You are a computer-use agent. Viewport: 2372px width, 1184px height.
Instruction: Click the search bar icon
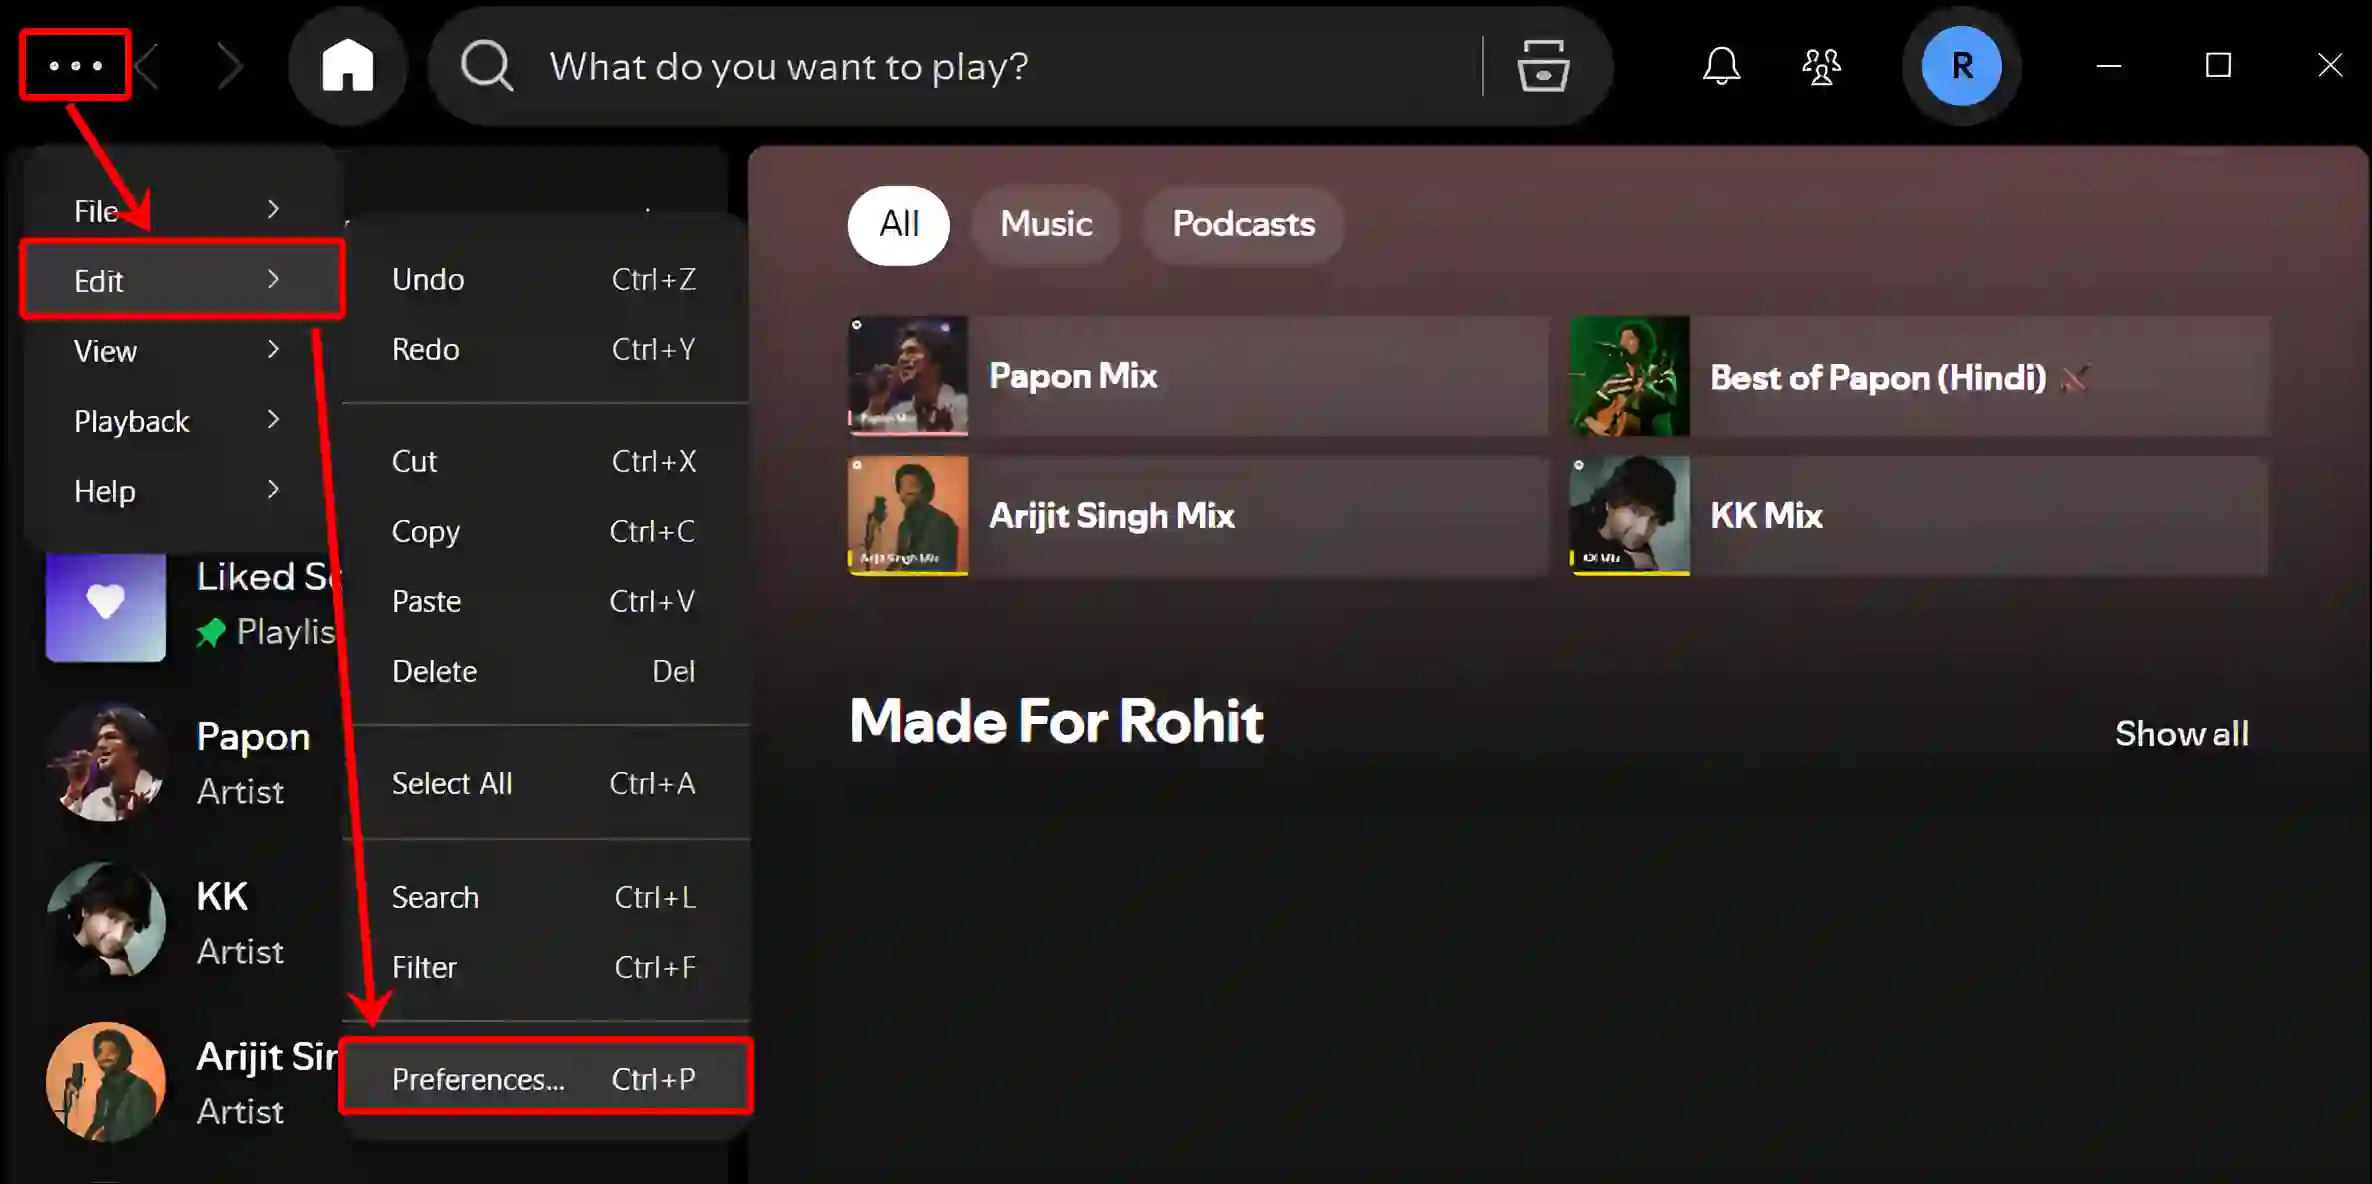pos(490,65)
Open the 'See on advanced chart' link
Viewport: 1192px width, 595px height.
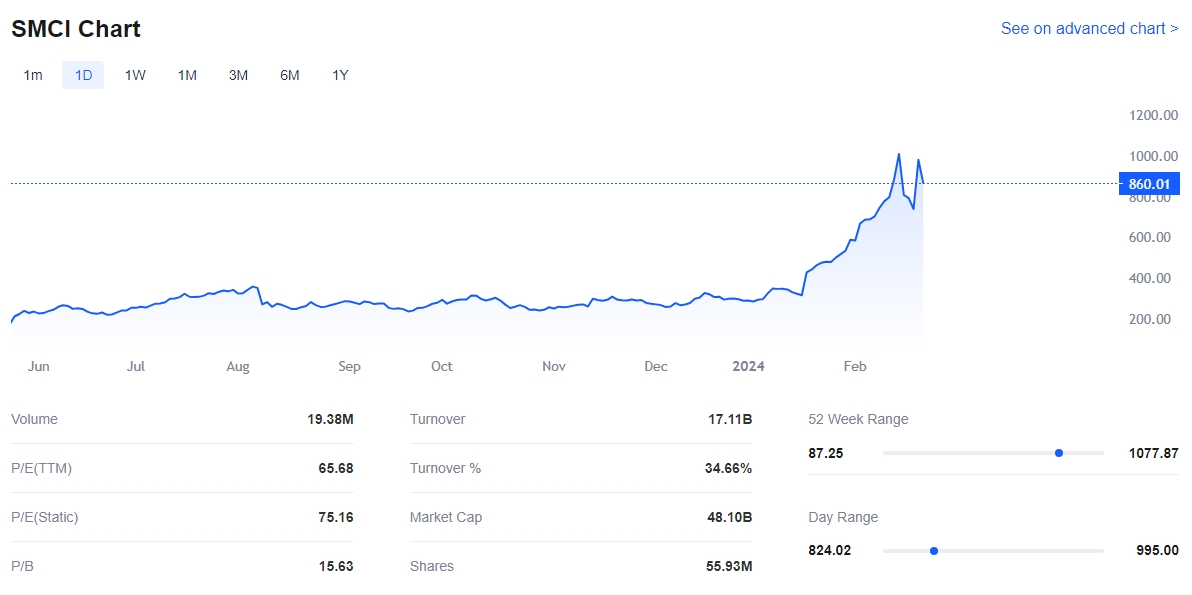pos(1089,29)
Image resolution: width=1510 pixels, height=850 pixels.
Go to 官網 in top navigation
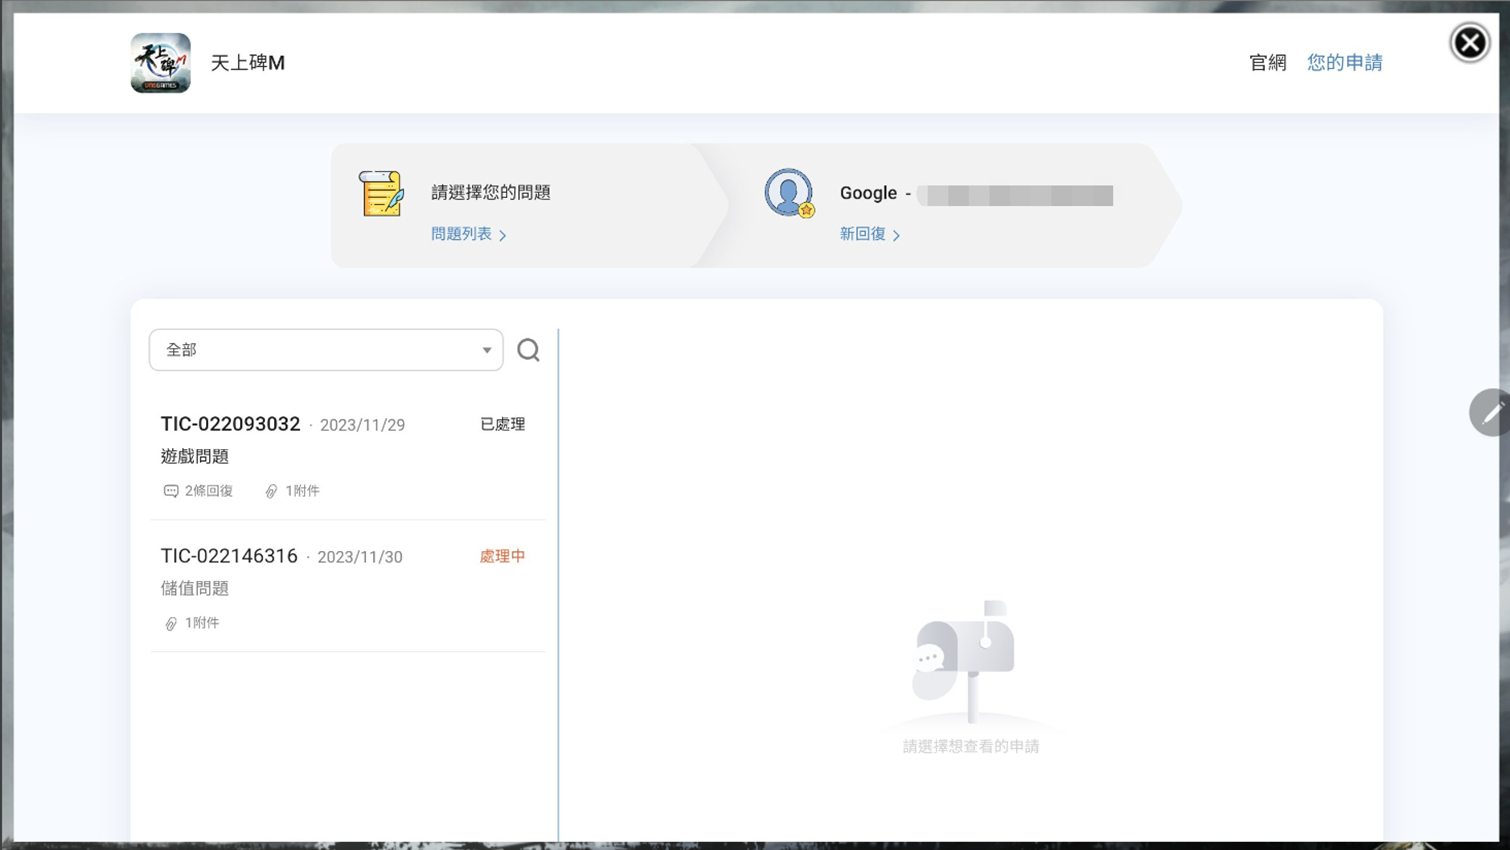click(x=1267, y=62)
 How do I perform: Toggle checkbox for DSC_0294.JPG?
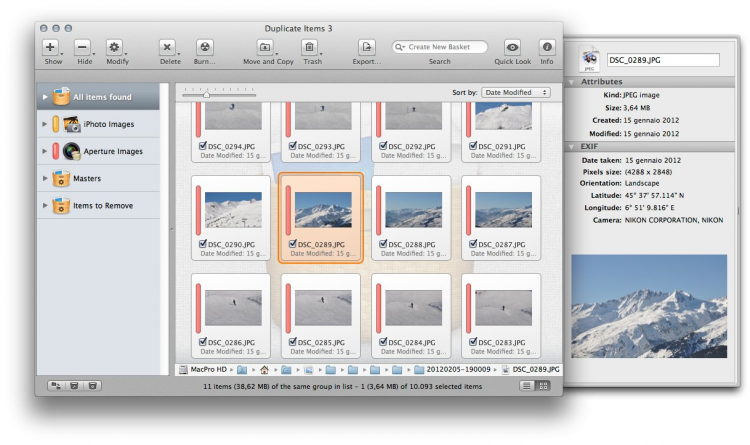tap(204, 146)
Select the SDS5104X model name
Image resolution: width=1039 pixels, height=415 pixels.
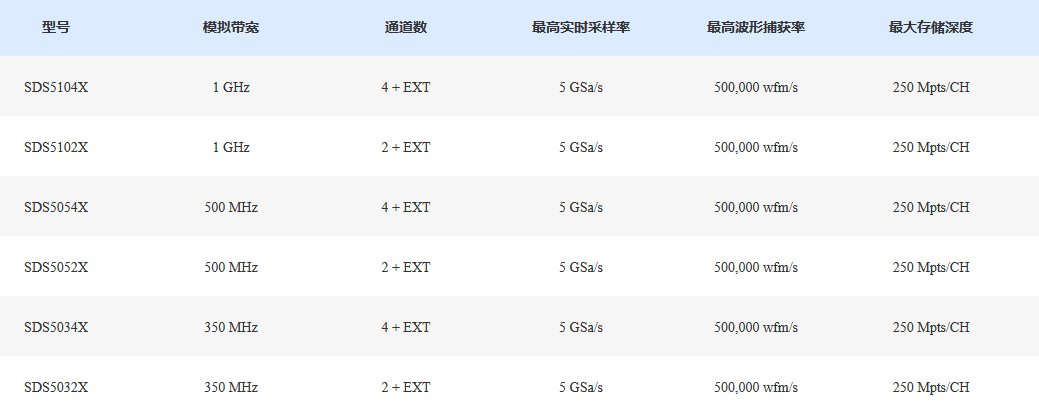point(56,88)
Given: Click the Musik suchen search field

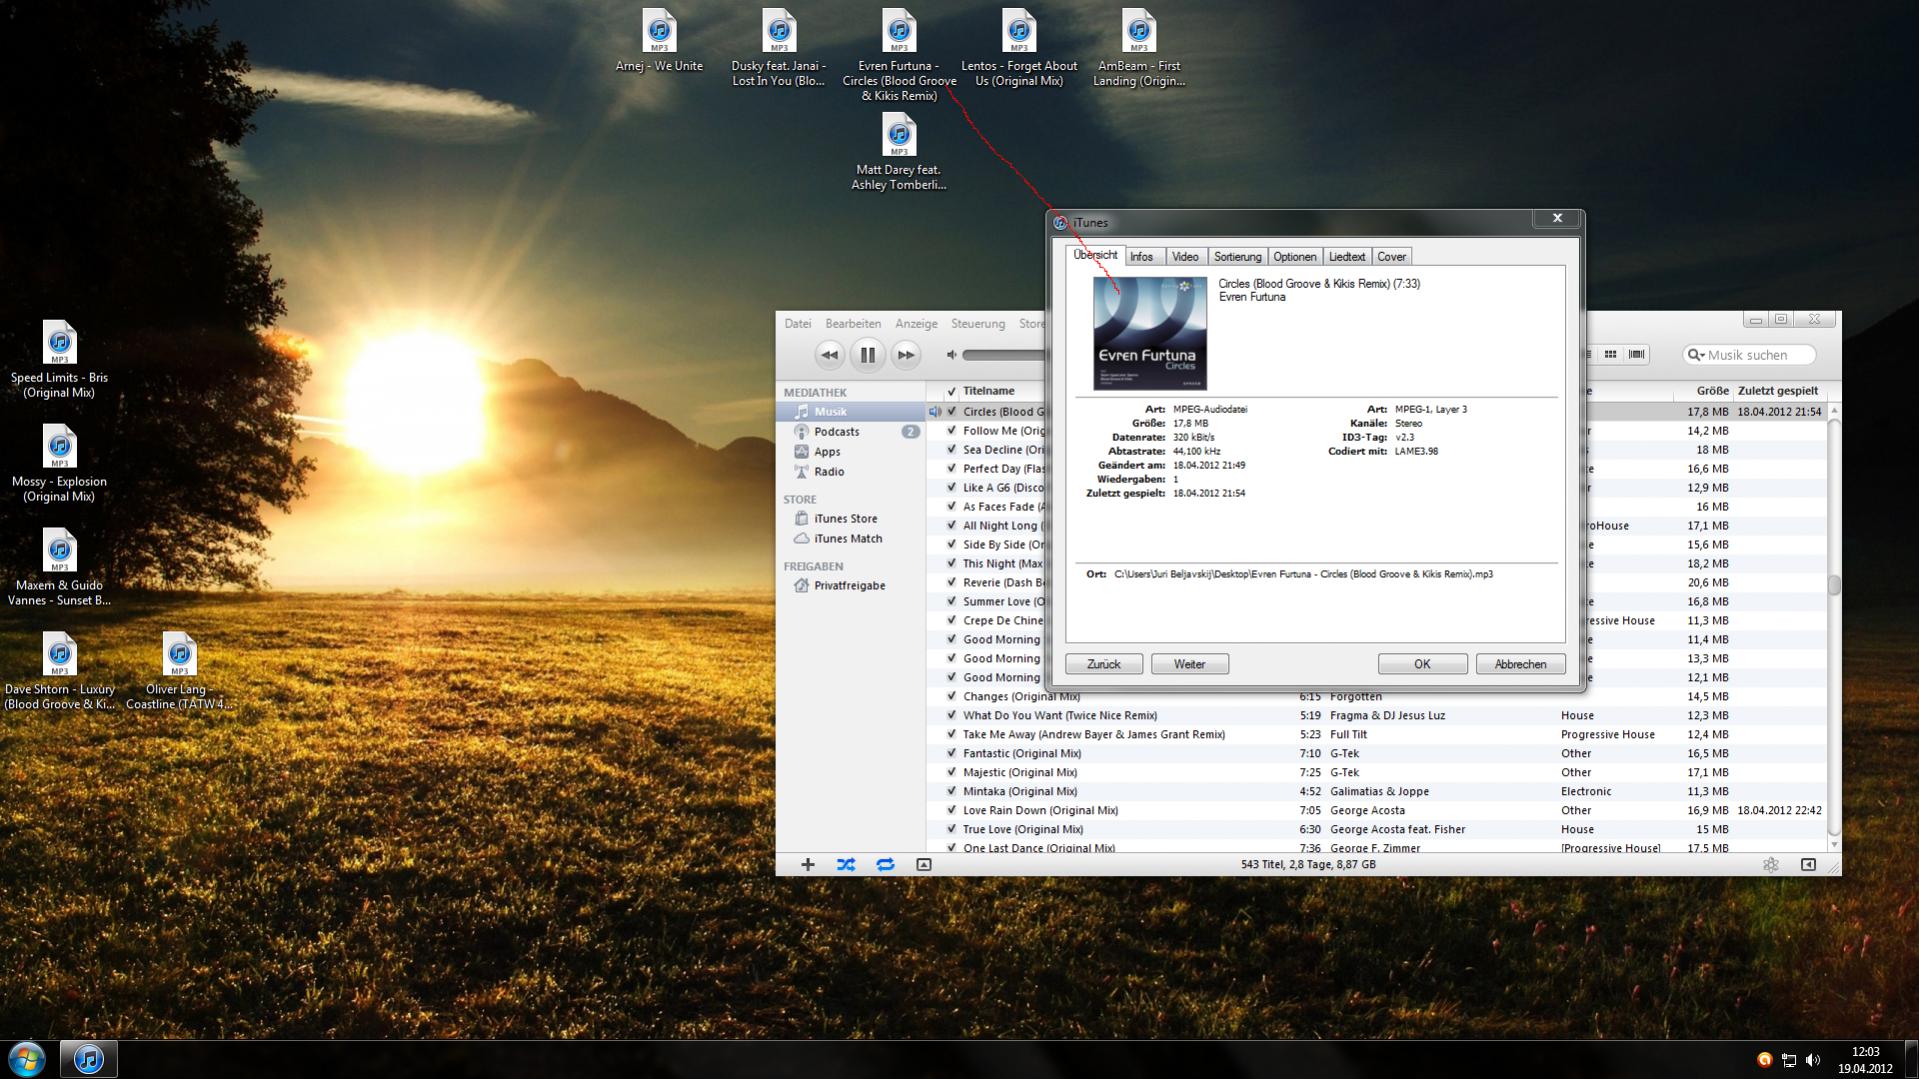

WORK INSTRUCTION: Retype all the material word for word while skipping any picture it contains.

RESPONSE BOX:
You are a computer-use agent. Viewport: 2372px width, 1184px height.
Instruction: Click the search bar icon
pos(490,65)
Open the 'See on advanced chart' link
Viewport: 1192px width, 595px height.
pos(1089,29)
Image resolution: width=1510 pixels, height=850 pixels.
Go to 官網 in top navigation
click(x=1267, y=62)
 How do I perform: Toggle checkbox for DSC_0294.JPG?
tap(204, 146)
Select the SDS5104X model name
Image resolution: width=1039 pixels, height=415 pixels.
point(56,88)
Given: Click the Musik suchen search field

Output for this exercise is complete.